Em primeiro lugar, importará não esquecer que a forte redução das emissões de CO2 para a atmosfera é um excelente contributo para a melhoria da saúde pública. Aprender esta lição é uma prova de inteligência.

Em segundo lugar, as medidas excecionais tomadas pelas autoridades públicas, se aplicadas com eficácia, deverão conter a recessão económica dentro de limites razoáveis e, desse modo, aliviar o risco de uma crise mais prolongada.

Em terceiro lugar, fica provado que as tecnologias digitais podem fazer muito mais pela indústria da saúde e esta crise sanitária pode e deve precipitar mais investimento público e mais esforço colaborativo público-privado no setor.

Em quarto lugar, a pandemia do covid19 demonstrou à evidência que são possíveis outras modalidades de organizar o trabalho e o ensino, mais amigas da família e dos idosos.
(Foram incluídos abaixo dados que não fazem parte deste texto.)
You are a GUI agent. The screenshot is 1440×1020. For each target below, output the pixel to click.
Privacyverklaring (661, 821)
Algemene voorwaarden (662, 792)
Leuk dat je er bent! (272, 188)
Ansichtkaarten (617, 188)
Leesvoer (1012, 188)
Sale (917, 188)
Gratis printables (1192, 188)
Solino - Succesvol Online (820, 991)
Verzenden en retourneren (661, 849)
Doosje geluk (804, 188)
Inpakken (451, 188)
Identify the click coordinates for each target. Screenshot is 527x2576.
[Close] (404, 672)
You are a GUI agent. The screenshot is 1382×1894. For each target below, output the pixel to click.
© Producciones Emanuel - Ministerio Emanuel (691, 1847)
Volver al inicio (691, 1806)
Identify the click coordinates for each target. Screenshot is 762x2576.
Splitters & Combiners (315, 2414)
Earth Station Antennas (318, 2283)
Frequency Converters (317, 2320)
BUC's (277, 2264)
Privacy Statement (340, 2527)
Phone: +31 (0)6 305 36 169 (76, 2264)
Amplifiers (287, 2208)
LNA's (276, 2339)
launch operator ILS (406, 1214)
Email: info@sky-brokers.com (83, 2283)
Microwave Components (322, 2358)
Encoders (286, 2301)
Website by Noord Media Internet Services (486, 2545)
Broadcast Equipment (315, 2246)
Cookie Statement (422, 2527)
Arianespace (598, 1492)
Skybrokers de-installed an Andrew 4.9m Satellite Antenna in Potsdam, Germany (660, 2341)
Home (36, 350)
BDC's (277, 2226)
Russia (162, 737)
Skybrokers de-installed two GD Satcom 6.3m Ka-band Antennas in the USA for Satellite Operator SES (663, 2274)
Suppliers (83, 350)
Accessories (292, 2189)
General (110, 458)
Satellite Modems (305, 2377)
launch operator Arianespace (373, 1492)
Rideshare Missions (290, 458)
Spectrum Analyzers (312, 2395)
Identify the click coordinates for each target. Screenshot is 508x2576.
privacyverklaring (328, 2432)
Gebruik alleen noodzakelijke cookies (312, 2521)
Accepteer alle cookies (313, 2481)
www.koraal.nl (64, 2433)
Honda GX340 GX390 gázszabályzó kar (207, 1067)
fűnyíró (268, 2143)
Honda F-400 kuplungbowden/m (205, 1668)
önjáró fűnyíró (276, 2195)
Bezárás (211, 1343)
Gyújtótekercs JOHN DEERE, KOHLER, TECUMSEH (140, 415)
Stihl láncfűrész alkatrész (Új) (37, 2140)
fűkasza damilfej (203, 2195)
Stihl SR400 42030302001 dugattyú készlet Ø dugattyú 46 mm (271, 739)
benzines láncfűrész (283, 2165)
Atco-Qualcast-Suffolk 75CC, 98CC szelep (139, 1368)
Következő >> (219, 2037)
Em quinto lugar, é preciso acreditar em que a pandemia possa desencadear uma vaga de solidariedade internacional e, desse modo, reabilitar a confiança e o papel central das instituições internacionais.

Em sexto lugar, é ainda possível que os “coronabonds” vejam a luz do dia, mesmo que a título excecional e que, além disso, a União Europeia retome o roteiro para completar a união económica e monetária até 2025, tal como proposto pela Comissão Europeia em 2017.

Em sétimo lugar, e porventura mais crítico, é preciso que estejamos preparados para um programa excecional de apoio aos países de expressão oficial portuguesa, no caso de a pandemia se alastrar pelo continente africano.

Finalmente, é imperioso que reconsideremos o modo como organizamos a nossa solidariedade social e que, doravante, uma genuína ética do cuidado esteja no coração da cidade inteligente e colaborativa, em especial, no combate à iliteracia digital e na promoção das plataformas descentralizadas de coprodução de serviços ambulatórios e domiciliários. Os nossos velhinhos agradecem.